Victor Elian – Antes de tudo, Gostaria de agradecer pela entrevista. É muito gratificante para nós da Escarnium podermos contribuir para o Recife Metal Law. Espero que os leitores gostem da entrevista. Sim, de fato, desde o início da banda, o Escarnium nunca parou, e pelo que tenho visto não irá parar. Gostamos do que fazemos e sempre estamos compondo novas músicas, procurando novas parcerias e ampliando nossos contatos por todo o Underground. Não é algo que fazemos por obrigação de gravadoras ou coisas do tipo, até porque somos uma banda bastante independente e com bastante liberdade com os parceiros que trabalhamos. O fato de terem sido lançados vários materiais praticamente ano após ano é somente uma coincidência. Pode ser que os intervalos de um lançamento e outro aumentem ou diminuam, mas sempre estamos trabalhando em algo. Também conta o fato de que algumas vezes o mesmo material é lançado em outros formatos ou outros países. Então é comum que tenha essa aparência de que sempre estamos lançando algo novo. Mas algumas vezes se trata do mesmo material, apenas sendo relançado. Todos os materiais têm sua importância, cada um com seu devido valor para um determinado momento. A Demo foi um importante ponto de partida; O EP foi uma chave para nossa primeira tour no Velho Mundo; o álbum uma concretização desse primeiro momento que nos trouxe nosso primeiro lançamento em vinil e, finalizando, com nossa segunda tour na Europa no ano de 2013. Foram duas turnês divulgando esse mesmo trabalho.

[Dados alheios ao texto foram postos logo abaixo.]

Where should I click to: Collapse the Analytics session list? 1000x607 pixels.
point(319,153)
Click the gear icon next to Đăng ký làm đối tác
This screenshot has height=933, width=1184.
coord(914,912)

Recife Metal Law – Notei que a cada lançamento que a banda fez, houve alterações em sua formação, principalmente no baixo. Qual a razão para essa oscilação no ‘line up’?
Victor – Na real já tiveram várias mudanças, não é algo em particular com baixistas... Só tivemos uma alteração no baixo. Antes meu grande amigo e irmão Gabriel Dantas era o baixista e devido ao ritmo que a coisa foi tomando (turnês, gravações) não foi possível que ele nos acompanhasse. De qualquer forma a Escarnium é eternamente grata a cada um desses membros que passaram na formação. Todos eles tiveram sua importância e deixaram um legado positivo, seja em composições, discussões ou farras. É possível se lembrar de cada um e ter algo interessante para contar!
Recife Metal Law – O Escarnium é oriundo da Bahia, Estado bem conhecido por apresentar bandas de alta qualidade, ainda mais se tratando de estilos mais extremos, como o Death e o Black Metal, principalmente o Death Metal. Isso, de certa forma, facilita na hora de apresentar a banda para o público de fora de seu Estado?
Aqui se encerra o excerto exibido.